* Work order: All lines holding the word "Collapse" are to be copied from the records beneath.

Records drawn from a dataset:
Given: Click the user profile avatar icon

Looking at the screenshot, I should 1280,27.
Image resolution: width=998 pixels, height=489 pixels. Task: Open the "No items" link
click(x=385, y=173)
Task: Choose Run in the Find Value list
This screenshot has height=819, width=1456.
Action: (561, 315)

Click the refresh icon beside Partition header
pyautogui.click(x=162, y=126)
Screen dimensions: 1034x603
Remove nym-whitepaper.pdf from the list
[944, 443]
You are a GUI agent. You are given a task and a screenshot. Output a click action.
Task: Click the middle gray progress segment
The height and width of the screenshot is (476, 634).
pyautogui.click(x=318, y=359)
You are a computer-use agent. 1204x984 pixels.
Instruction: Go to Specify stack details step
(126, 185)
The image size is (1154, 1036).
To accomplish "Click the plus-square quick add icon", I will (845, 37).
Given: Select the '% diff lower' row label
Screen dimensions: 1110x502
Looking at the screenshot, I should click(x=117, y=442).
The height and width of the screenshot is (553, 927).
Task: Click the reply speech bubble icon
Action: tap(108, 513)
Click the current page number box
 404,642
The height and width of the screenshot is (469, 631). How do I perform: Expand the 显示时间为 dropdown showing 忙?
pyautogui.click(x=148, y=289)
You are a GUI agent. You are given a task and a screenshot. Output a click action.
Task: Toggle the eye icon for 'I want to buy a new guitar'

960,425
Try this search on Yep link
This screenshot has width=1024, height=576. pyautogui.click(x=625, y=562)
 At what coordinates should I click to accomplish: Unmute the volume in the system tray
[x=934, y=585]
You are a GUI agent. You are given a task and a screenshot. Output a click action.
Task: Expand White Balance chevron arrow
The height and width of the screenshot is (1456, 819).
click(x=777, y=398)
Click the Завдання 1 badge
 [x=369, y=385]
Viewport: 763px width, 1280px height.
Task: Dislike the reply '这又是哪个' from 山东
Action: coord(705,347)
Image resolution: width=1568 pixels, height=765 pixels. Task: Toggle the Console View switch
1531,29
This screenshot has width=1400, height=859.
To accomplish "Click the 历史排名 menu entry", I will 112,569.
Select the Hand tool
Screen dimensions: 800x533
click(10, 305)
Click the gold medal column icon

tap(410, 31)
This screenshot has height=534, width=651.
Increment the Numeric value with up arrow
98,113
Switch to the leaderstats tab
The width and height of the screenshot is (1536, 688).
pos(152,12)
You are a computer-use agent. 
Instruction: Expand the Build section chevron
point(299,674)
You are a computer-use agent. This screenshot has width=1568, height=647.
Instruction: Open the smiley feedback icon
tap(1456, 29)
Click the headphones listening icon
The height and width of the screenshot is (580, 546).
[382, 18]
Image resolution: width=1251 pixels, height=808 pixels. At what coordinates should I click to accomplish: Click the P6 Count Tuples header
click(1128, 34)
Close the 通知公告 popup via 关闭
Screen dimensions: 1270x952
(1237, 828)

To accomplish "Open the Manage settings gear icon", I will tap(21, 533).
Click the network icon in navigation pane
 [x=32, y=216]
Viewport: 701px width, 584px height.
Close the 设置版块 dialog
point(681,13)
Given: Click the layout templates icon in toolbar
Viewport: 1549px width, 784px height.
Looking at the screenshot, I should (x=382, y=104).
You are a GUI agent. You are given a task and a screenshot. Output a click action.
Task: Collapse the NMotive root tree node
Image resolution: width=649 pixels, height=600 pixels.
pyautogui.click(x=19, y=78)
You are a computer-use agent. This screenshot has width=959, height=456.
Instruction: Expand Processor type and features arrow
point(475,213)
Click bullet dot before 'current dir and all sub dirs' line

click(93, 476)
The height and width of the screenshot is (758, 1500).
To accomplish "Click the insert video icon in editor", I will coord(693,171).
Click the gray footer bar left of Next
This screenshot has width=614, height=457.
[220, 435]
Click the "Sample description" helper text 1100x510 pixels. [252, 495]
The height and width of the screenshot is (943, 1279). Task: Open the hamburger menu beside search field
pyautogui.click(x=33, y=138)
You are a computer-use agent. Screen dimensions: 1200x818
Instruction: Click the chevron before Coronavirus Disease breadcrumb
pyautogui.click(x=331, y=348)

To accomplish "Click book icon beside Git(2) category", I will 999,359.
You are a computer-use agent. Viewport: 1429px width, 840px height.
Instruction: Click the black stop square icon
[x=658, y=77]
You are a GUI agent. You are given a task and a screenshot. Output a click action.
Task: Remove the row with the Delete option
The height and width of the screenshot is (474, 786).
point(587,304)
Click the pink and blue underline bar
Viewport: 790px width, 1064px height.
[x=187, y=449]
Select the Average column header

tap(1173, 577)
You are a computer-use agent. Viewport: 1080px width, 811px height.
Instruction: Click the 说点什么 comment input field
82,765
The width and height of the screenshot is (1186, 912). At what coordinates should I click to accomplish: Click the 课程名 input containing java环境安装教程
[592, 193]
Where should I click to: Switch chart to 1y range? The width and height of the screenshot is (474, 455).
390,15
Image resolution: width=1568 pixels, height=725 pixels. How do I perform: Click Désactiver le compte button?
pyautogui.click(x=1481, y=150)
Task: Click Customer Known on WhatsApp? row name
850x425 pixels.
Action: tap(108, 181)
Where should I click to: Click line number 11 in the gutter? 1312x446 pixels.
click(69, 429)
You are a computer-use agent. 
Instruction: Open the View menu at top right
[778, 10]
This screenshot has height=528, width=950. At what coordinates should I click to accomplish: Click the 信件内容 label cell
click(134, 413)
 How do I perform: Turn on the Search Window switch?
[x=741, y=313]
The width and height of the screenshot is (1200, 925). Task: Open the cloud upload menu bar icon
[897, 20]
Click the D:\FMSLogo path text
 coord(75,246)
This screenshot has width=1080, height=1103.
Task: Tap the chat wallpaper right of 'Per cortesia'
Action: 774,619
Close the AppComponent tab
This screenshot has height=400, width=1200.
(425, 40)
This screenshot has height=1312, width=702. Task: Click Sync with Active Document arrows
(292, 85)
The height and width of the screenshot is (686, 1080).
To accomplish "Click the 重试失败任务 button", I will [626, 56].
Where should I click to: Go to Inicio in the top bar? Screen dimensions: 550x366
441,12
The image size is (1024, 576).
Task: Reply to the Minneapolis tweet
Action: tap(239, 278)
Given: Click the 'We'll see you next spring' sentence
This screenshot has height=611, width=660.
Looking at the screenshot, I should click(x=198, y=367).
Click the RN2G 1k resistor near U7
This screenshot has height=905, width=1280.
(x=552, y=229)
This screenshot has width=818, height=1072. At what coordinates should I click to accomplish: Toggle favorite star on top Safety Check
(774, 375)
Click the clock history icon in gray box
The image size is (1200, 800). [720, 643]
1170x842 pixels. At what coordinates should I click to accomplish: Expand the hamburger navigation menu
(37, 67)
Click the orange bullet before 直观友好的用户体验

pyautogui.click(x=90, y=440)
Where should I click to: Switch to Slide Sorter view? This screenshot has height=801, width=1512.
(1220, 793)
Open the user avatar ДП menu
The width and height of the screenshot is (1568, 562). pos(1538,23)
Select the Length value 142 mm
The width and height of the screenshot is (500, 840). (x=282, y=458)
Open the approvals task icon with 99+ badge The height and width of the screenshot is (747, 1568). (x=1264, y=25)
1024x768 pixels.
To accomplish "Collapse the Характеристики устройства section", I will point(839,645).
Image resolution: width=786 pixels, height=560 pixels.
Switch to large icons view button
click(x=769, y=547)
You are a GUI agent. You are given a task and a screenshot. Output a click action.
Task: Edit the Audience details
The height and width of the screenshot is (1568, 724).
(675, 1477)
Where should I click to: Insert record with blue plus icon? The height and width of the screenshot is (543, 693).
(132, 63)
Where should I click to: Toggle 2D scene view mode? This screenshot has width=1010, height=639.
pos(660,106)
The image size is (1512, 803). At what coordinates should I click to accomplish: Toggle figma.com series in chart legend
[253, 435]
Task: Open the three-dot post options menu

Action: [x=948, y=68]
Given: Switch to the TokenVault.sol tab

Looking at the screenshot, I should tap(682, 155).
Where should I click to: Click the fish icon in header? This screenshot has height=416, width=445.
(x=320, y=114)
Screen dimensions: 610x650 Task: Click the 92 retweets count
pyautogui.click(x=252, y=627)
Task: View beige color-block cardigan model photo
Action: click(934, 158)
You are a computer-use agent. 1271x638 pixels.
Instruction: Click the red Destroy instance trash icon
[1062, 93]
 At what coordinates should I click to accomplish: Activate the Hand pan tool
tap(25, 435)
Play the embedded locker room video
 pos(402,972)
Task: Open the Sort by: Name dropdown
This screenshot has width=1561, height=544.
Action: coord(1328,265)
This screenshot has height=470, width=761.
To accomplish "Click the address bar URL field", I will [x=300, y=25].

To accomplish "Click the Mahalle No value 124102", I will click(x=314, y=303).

* Output of the exercise:
Task: Collapse the NMotive root tree node
To accomplish "Collapse the Характеристики устройства section", I will point(839,645).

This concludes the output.